La escuela necesita trabajar junto a familias, servicios de salud, protección civil, organizaciones comunitarias, autoridades educativas y otras redes de apoyo.

También necesita saber cuándo una situación supera sus capacidades.

Hay momentos en los que escuchar es suficiente.
Hay otros en los que es necesario orientar hacia atención especializada.

Reconocer límites también forma parte del cuidado.

Una escuela responsable no pretende saberlo todo. Construye redes.

Reconstruir confianza

Una de las consecuencias más profundas de una emergencia puede ser la pérdida de confianza.

Confianza en los espacios.
Confianza en las rutinas.
Confianza en el futuro.
A veces incluso confianza en la posibilidad de sentirse seguro nuevamente.

La escuela puede contribuir a reconstruir esa confianza mediante pequeñas acciones constantes.

Información clara.
Rutinas flexibles.
Presencia adulta confiable.
Espacios de participación.
Escucha sin juicio.
Actividades significativas.
Respeto por los tiempos individuales.

La confianza no se recupera con discursos. Se construye mediante experiencias repetidas de seguridad, respeto y acompañamiento.

Preguntas para nuestras comunidades educativas 

  • ¿Nuestra escuela ofrece espacios reales de escucha?
  • ¿Cómo reconocemos las distintas maneras de expresar miedo, tristeza o incertidumbre?
  • ¿Qué rutinas pueden ayudar a recuperar seguridad sin imponer normalidad?
  • ¿Cómo podemos utilizar la palabra, la lectura, la escritura y el arte para acompañar?
  • ¿Qué experiencias comunitarias merecen conservarse como memoria?
  • ¿Qué señales indican que una persona necesita apoyo especializado?
  • ¿Cómo podemos involucrar a las familias sin aumentar sus cargas?
  • ¿Qué redes institucionales pueden acompañar a la escuela?
  • ¿Cómo pueden las distintas áreas del currículo contribuir a la reconstrucción?
  • ¿Qué significa para nuestra comunidad sentirse nuevamente segura en la escuela?   

 

Reflexión final

Después de una emergencia, reconstruir una escuela no significa únicamente revisar paredes, reparar mobiliario o reorganizar horarios.

También hay que reconstruir confianza.

Hay que recuperar la palabra.
Hay que respetar silencios.
Hay que volver a encontrarnos.
Hay que aprender a escuchar de otra manera.
Hay que recordar que detrás de cada estudiante y cada docente existe una historia que continúa procesando lo vivido.

La escuela no puede eliminar el dolor.
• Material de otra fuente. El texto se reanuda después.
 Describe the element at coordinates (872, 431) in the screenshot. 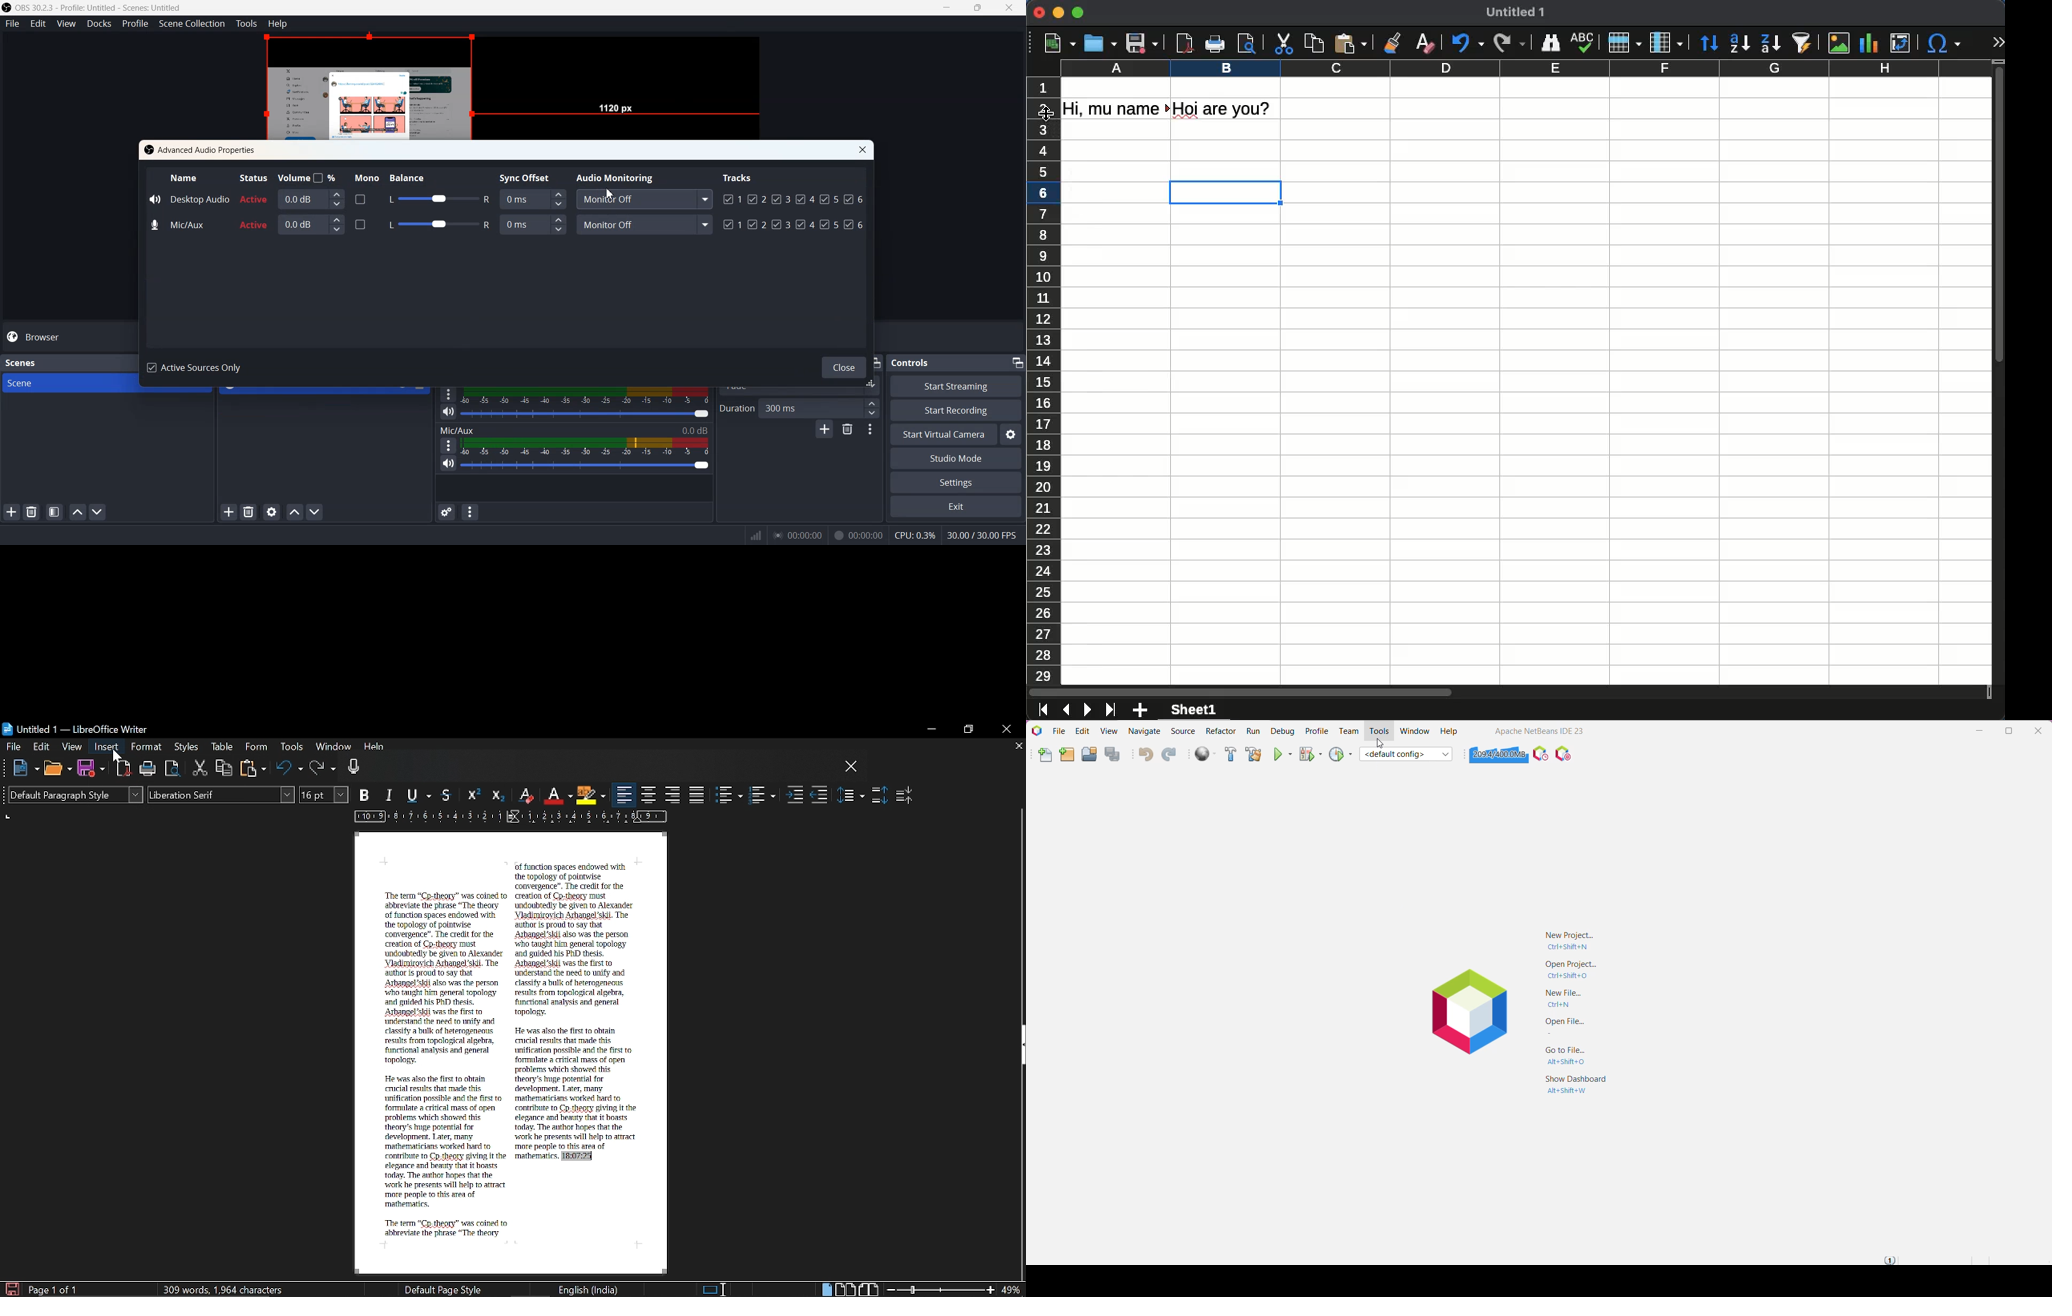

Pero puede impedir que cada persona tenga que atravesarlo sola.

Puede convertirse en lugar de encuentro.
Puede preservar memoria.
Puede ofrecer pequeñas certezas.
Puede ayudar a reconstruir vínculos.
Puede abrir espacio para imaginar nuevamente el futuro.

Desde Somos UNEM Inglés, seguimos apostando por una educación que no separe el aprendizaje de la vida y que comprenda el cuidado como parte esencial de toda práctica pedagógica.
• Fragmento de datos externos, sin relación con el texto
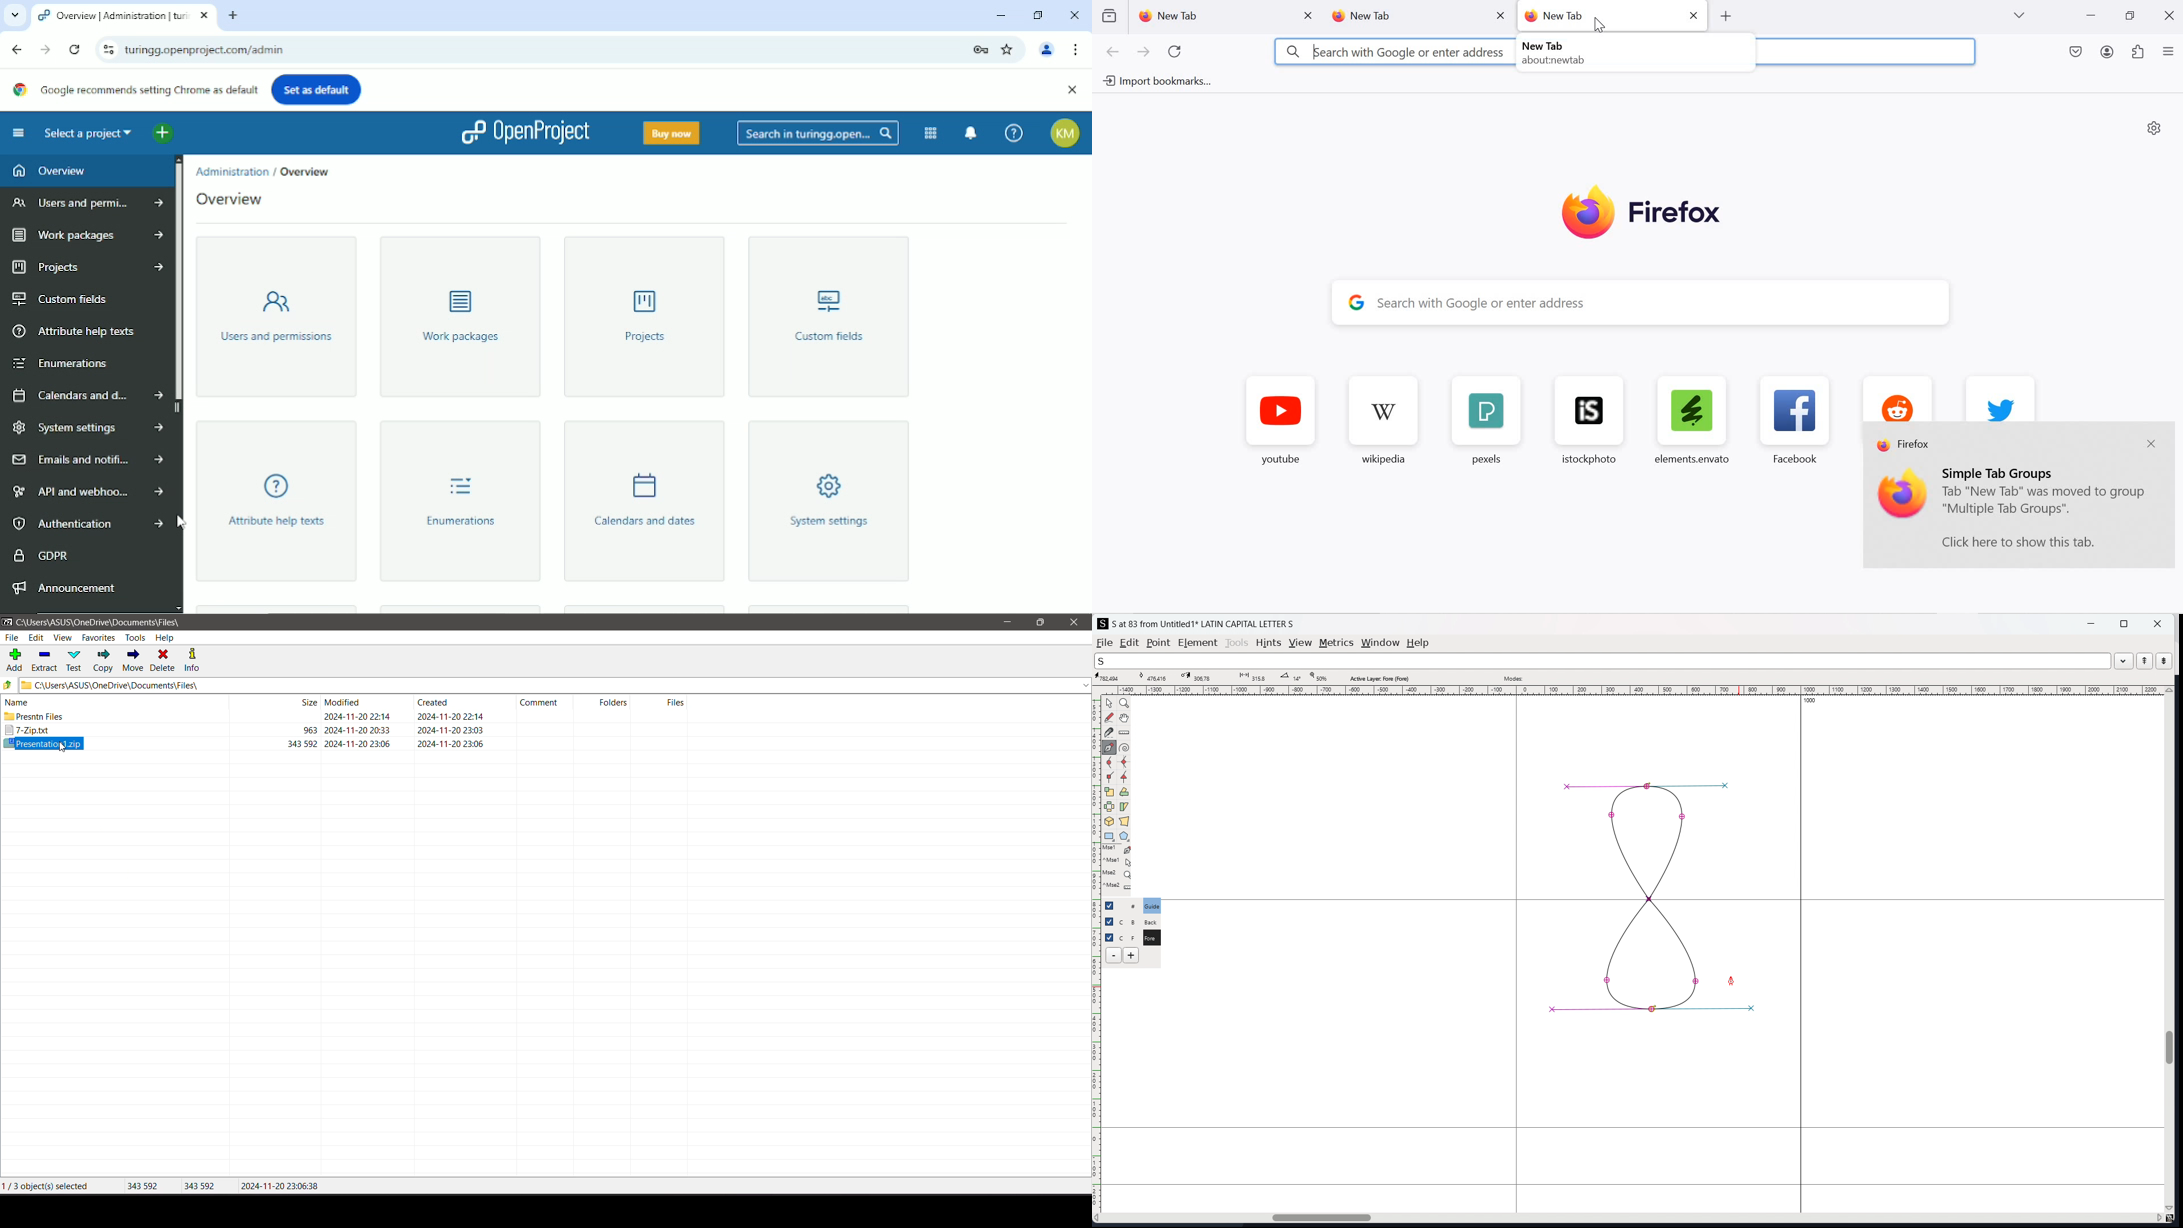  I want to click on Select a project, so click(88, 133).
Porque cuando la realidad se rompe, una palabra, una escucha y una comunidad que permanece pueden convertirse en el comienzo de la reconstrucción.

Nota editorial

Esta publicación forma parte de la serie “Educación, cuidado y esperanza en tiempos de emergencia”, desarrollada desde Somos UNEM Inglés como espacio de reflexión pedagógica y acompañamiento a las comunidades educativas ante situaciones no previstas.
 
La expresión “refugio simbólico” utilizada en este texto no sustituye el concepto técnico de refugio o albergue utilizado por organismos de protección civil y atención de emergencias. Se refiere al papel relacional, educativo y comunitario que puede desempeñar la escuela mediante la escucha, la presencia, la construcción de vínculos y la recuperación progresiva de la confianza.